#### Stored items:
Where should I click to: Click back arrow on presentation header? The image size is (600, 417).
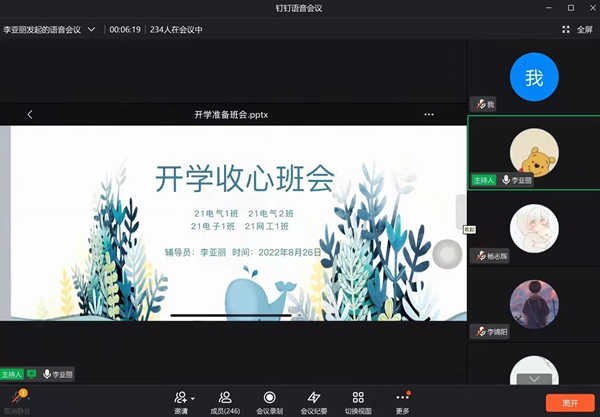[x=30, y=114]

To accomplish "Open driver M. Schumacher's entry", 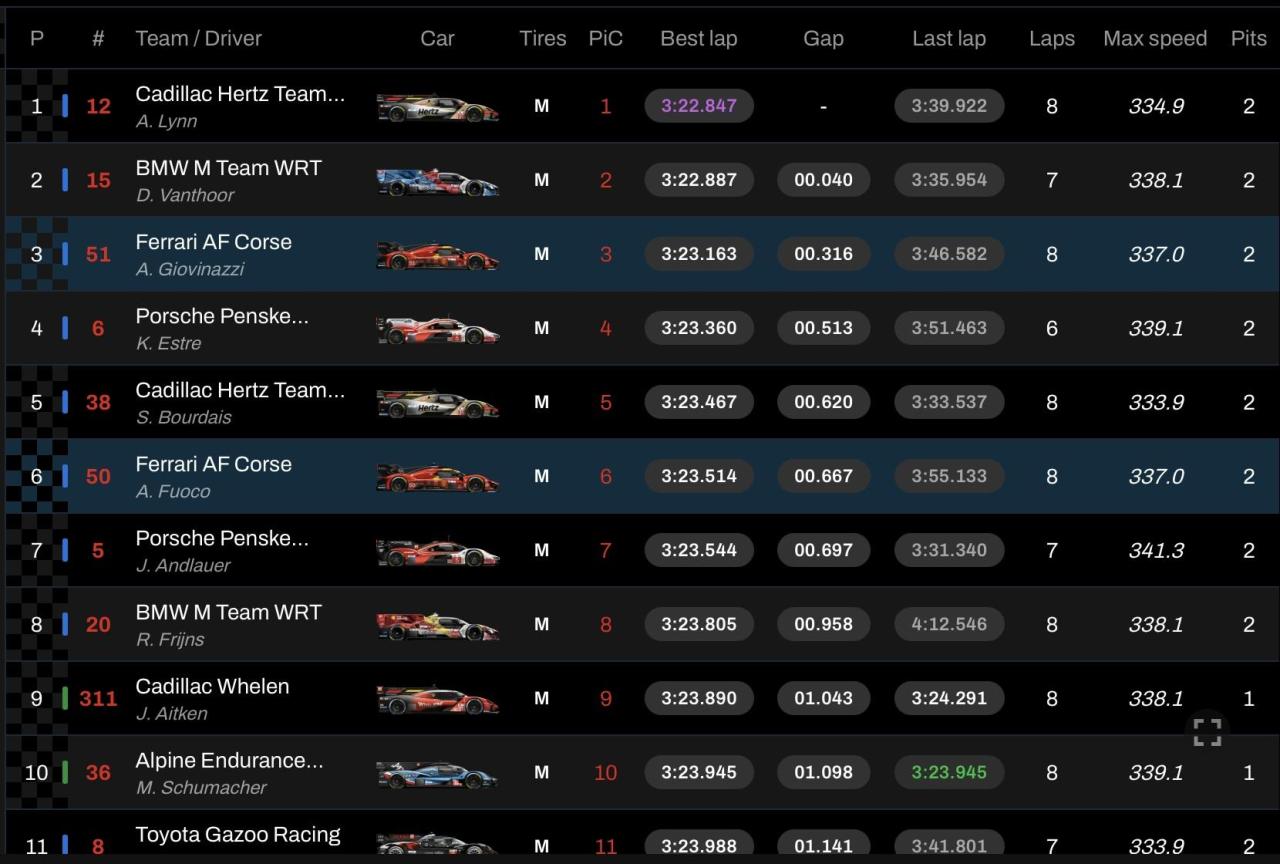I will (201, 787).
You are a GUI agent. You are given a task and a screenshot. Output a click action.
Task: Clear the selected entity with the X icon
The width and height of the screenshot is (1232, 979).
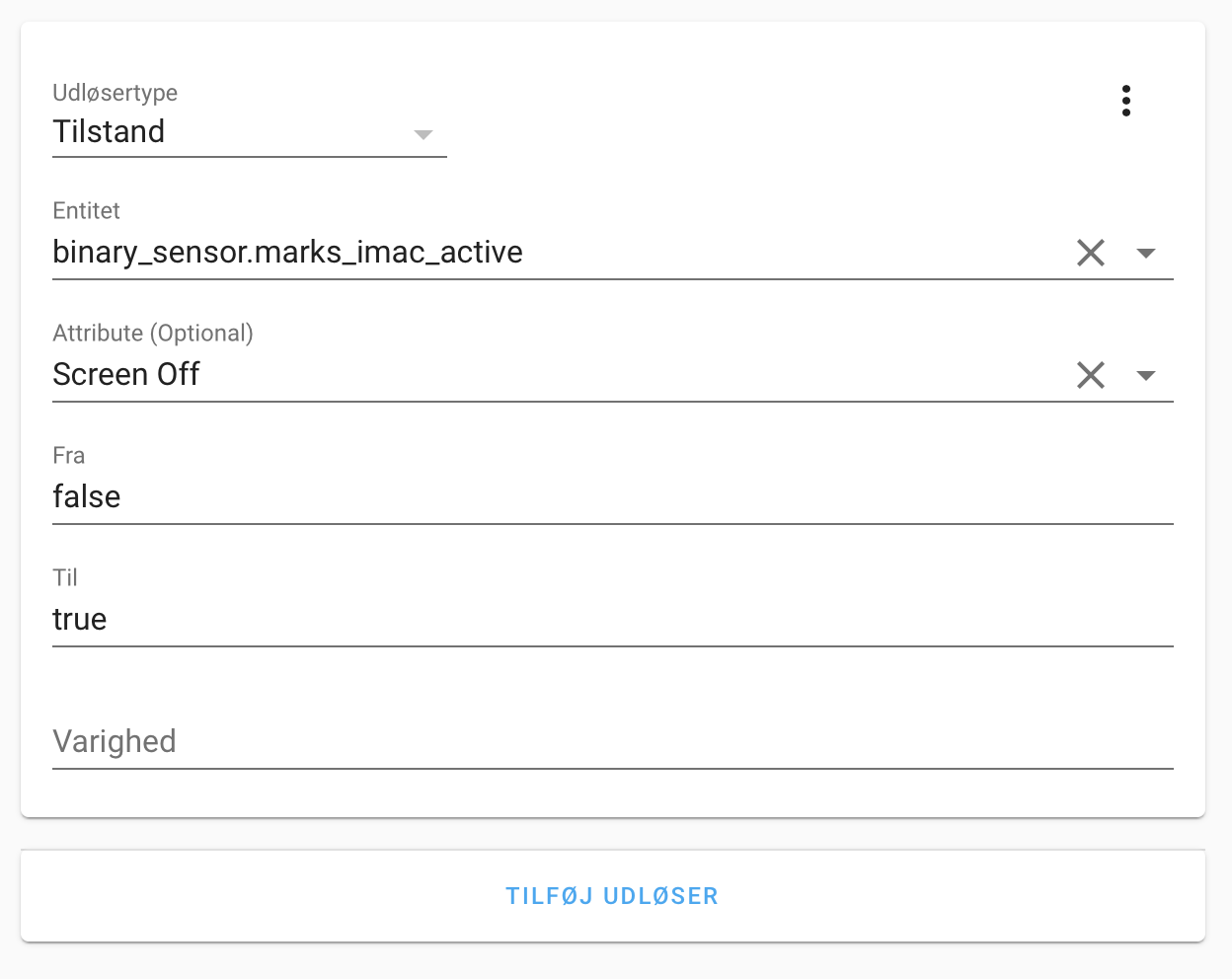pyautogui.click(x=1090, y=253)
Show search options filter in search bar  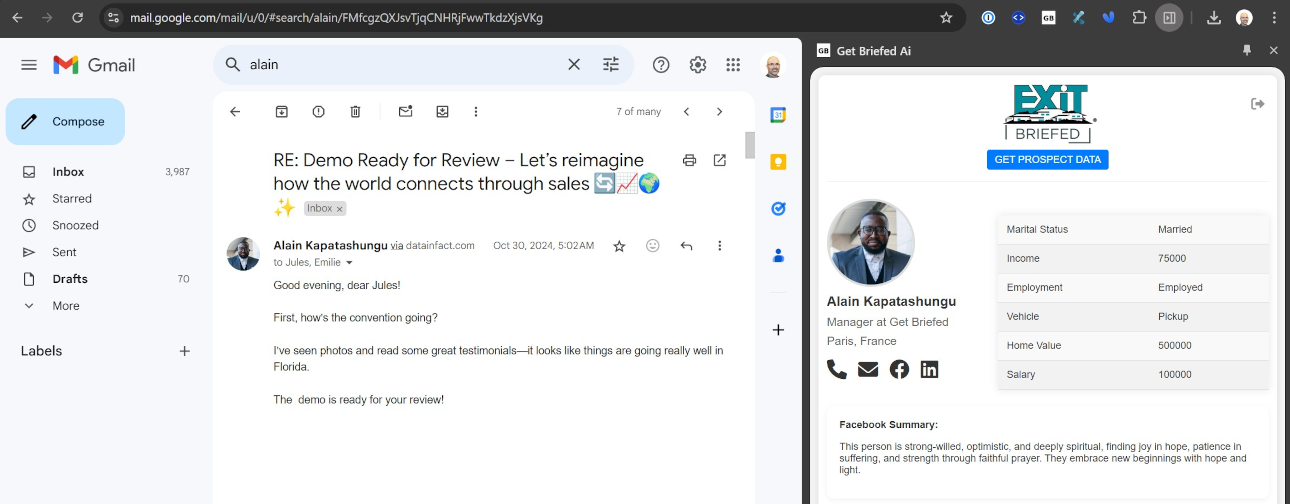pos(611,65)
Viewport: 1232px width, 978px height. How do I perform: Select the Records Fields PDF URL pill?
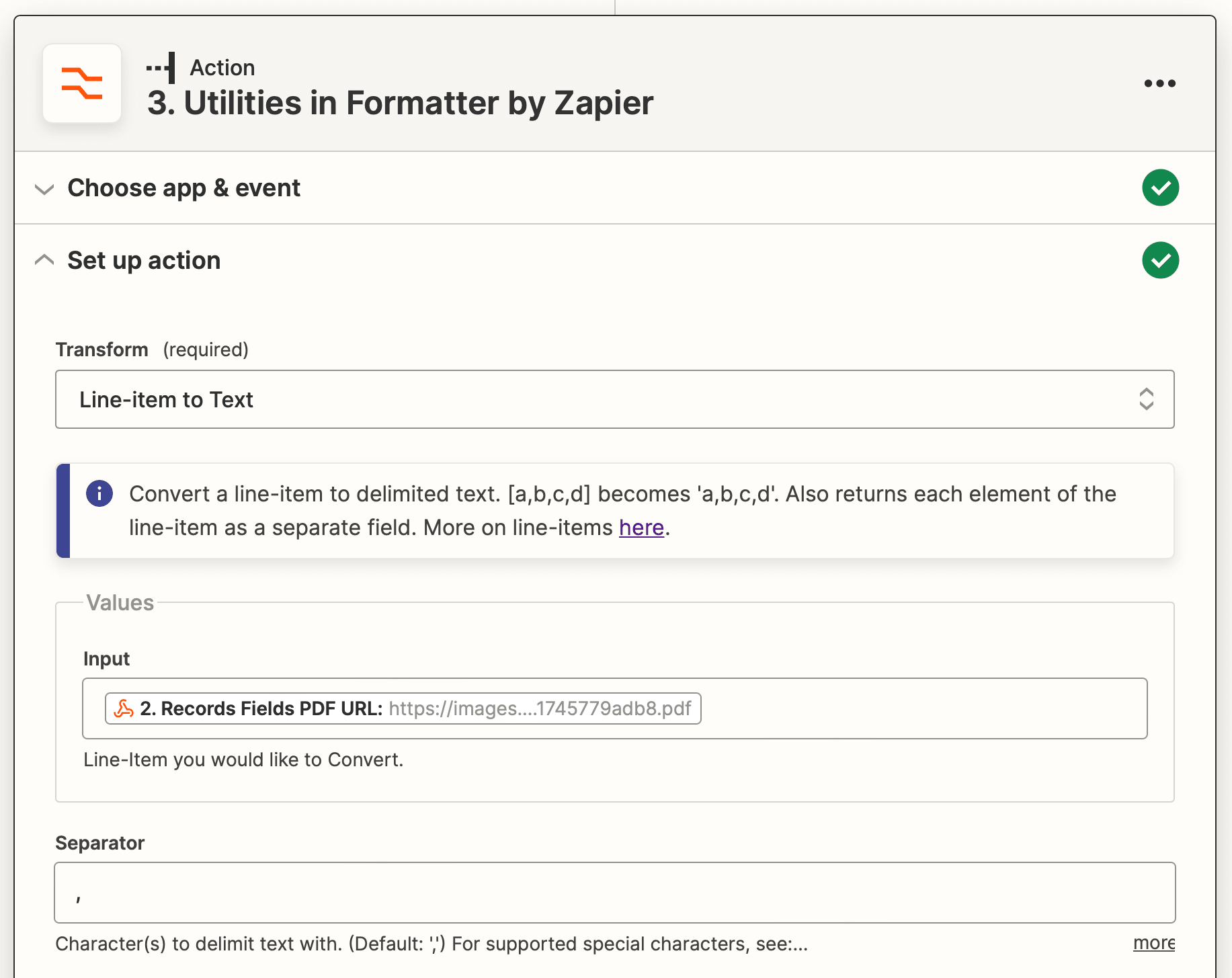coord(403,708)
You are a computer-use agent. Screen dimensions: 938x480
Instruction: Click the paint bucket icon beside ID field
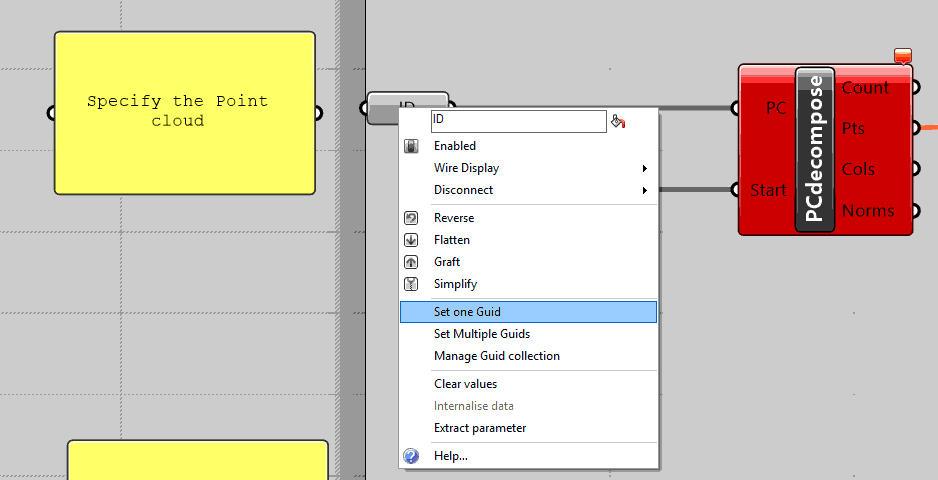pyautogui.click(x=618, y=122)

#### Activity:
Please transcribe exactly the lines from the one that contains "You are a computer-use" through the closing line of the entries, with no pictures.

#### Reply to the task:
You are a computer-use agent. Screen dimensions: 938x480
Instruction: Click the paint bucket icon beside ID field
pyautogui.click(x=618, y=122)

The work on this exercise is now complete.